### EXERCISE BRIEF
In the entries that follow, find every line containing "magnifier" and copy it.

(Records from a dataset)
◇ ◇ ◇ ◇ ◇

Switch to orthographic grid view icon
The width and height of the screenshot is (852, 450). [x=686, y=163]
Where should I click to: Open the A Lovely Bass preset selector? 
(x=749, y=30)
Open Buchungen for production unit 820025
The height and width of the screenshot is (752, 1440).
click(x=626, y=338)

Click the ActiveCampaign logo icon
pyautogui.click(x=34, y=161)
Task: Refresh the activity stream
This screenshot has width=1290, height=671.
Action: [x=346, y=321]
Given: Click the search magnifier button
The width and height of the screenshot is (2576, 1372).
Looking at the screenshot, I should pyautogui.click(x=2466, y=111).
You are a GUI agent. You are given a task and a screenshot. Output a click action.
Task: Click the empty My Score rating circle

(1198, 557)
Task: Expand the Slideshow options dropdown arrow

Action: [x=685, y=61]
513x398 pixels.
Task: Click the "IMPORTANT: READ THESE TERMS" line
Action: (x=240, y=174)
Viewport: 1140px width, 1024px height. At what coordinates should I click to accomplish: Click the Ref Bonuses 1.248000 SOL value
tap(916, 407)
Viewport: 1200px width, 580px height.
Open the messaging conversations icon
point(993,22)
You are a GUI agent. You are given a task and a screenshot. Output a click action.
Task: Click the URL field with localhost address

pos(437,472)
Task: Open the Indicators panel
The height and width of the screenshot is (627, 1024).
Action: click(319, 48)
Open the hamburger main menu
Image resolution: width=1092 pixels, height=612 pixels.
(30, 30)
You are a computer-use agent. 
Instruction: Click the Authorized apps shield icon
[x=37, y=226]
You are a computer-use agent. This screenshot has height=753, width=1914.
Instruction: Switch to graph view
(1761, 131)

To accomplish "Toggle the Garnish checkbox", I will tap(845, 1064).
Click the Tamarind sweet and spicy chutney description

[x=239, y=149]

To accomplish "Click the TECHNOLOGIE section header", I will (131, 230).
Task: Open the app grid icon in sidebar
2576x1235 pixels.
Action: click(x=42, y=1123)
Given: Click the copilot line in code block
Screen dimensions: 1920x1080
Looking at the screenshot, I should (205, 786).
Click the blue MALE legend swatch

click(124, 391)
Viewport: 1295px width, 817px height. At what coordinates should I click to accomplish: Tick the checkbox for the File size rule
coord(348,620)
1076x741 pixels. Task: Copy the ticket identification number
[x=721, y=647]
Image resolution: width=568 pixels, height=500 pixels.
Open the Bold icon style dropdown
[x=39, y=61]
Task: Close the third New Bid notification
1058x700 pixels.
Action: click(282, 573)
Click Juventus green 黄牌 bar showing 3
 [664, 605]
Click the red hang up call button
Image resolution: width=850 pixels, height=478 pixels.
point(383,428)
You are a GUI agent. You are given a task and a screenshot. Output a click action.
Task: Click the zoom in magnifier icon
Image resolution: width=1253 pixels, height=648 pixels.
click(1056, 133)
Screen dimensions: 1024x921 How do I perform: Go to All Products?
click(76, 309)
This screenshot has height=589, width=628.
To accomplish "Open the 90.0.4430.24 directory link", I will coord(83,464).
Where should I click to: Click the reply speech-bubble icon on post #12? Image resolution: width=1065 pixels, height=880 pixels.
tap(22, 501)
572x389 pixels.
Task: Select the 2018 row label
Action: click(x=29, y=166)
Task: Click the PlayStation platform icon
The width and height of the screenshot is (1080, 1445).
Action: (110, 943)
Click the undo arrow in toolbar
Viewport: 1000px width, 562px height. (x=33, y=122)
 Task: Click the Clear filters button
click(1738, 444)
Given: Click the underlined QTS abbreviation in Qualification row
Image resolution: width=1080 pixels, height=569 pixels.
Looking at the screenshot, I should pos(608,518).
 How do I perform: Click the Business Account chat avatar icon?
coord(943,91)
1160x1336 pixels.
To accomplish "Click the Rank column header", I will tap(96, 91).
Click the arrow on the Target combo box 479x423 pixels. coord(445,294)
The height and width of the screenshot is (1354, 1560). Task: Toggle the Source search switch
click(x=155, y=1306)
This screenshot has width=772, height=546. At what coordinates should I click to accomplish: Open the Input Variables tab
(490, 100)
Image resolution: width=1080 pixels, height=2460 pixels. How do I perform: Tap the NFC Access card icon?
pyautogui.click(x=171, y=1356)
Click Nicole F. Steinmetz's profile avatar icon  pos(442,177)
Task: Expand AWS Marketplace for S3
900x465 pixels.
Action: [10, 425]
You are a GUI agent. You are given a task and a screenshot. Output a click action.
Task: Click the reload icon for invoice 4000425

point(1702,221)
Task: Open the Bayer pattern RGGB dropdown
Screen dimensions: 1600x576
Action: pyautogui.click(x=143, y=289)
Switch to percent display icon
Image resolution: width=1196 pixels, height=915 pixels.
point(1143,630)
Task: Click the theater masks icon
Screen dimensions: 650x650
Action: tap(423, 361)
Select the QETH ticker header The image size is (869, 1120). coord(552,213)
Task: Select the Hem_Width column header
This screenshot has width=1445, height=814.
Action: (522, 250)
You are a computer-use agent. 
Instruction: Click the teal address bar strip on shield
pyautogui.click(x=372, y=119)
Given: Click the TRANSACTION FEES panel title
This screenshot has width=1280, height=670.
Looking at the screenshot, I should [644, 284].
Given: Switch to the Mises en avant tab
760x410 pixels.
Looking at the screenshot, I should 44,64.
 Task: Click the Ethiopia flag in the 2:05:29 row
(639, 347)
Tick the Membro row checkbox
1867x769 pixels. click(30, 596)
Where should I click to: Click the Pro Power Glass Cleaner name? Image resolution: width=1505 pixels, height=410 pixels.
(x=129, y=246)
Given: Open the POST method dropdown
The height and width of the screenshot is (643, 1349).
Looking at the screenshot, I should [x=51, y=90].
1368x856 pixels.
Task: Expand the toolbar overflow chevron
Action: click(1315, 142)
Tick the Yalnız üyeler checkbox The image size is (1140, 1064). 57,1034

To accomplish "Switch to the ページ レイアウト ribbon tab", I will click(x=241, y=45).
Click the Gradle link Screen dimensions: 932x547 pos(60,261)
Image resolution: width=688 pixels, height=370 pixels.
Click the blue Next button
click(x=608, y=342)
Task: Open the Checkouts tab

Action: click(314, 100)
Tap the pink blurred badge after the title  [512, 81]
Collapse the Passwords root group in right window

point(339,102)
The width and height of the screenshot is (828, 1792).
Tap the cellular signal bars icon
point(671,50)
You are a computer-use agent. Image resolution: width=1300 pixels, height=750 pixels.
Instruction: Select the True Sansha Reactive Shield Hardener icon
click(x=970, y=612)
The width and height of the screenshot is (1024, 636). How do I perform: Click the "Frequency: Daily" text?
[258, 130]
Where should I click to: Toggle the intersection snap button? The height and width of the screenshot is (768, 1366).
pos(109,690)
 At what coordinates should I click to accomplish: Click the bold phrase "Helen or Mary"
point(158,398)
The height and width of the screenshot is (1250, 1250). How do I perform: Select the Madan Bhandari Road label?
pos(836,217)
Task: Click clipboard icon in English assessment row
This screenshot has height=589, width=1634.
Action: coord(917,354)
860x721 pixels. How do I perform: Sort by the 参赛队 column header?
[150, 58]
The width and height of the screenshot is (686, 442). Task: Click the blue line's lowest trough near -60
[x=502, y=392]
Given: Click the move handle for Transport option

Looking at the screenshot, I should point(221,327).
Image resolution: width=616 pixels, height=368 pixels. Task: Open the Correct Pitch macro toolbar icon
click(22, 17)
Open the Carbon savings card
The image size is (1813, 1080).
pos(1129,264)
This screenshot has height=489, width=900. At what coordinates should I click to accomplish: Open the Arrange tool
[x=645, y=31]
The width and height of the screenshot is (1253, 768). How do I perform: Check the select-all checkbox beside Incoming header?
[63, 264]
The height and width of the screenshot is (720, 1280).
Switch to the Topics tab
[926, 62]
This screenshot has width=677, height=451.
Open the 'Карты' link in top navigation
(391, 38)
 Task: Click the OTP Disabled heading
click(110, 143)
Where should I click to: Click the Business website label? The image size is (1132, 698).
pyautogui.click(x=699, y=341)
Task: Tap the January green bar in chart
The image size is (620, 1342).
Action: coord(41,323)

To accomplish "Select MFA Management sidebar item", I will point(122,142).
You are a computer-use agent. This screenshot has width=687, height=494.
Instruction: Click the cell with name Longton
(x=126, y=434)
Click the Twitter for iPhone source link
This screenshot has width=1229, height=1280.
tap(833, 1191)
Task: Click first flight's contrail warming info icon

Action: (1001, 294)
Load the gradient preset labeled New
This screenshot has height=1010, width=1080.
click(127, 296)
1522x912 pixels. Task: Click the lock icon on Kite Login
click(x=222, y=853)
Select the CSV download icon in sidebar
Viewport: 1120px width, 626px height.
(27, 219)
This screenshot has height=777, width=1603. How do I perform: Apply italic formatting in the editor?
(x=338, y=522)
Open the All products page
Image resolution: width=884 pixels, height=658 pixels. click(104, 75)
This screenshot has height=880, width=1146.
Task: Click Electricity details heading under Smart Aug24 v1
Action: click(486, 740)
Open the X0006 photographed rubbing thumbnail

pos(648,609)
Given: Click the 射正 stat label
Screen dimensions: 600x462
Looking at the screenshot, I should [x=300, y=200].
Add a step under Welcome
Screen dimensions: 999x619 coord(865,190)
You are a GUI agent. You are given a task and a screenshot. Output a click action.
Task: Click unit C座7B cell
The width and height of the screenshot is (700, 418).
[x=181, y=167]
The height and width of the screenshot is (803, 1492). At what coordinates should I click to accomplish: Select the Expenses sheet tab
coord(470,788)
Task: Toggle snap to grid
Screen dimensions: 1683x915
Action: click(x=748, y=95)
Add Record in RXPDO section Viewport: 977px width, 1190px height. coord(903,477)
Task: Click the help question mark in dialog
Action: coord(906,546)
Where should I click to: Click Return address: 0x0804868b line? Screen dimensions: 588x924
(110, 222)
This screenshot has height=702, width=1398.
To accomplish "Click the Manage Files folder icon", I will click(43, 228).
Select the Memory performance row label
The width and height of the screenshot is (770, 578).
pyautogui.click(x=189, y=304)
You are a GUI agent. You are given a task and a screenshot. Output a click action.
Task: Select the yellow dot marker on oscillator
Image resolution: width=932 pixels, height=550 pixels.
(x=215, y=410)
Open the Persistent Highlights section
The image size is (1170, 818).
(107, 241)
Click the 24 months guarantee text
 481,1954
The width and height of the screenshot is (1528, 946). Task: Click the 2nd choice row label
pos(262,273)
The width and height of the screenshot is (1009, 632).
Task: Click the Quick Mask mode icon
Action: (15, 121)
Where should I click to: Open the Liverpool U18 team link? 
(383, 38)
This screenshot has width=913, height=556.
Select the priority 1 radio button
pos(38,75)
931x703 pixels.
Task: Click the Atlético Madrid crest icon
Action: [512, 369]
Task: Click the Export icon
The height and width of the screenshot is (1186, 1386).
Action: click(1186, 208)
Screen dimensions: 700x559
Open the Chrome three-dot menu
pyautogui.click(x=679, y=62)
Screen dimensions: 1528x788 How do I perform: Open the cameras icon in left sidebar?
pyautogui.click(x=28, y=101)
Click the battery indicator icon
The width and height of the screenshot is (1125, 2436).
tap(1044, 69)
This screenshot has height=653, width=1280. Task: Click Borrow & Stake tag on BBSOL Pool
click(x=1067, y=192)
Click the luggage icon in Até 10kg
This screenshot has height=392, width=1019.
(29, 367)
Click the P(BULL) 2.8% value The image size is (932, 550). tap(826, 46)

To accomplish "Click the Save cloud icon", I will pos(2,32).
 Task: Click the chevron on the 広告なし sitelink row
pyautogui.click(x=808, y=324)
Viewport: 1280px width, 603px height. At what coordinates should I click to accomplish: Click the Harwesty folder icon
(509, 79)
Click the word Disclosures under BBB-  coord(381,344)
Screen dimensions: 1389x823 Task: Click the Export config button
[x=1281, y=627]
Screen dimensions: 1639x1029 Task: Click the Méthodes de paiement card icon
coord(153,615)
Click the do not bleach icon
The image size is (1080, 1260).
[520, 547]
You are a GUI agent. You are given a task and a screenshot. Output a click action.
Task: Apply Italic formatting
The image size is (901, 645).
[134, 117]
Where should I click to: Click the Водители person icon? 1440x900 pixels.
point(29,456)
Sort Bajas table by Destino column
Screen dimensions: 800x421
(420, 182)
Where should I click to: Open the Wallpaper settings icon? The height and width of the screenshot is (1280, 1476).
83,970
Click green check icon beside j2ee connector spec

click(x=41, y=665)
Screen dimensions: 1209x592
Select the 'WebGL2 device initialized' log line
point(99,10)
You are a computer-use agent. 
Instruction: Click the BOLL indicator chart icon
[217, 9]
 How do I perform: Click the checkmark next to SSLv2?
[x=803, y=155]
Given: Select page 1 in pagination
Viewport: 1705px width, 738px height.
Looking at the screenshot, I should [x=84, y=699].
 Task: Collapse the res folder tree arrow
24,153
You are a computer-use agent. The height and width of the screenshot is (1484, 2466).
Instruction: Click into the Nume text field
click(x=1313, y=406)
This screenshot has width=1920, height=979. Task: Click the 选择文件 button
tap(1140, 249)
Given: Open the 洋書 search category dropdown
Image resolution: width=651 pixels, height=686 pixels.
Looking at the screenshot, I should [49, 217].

◇ ◇ ◇ ◇ ◇

### ANSWER BELOW
Given: Click the search magnifier button
Task: Click the zoom in magnifier icon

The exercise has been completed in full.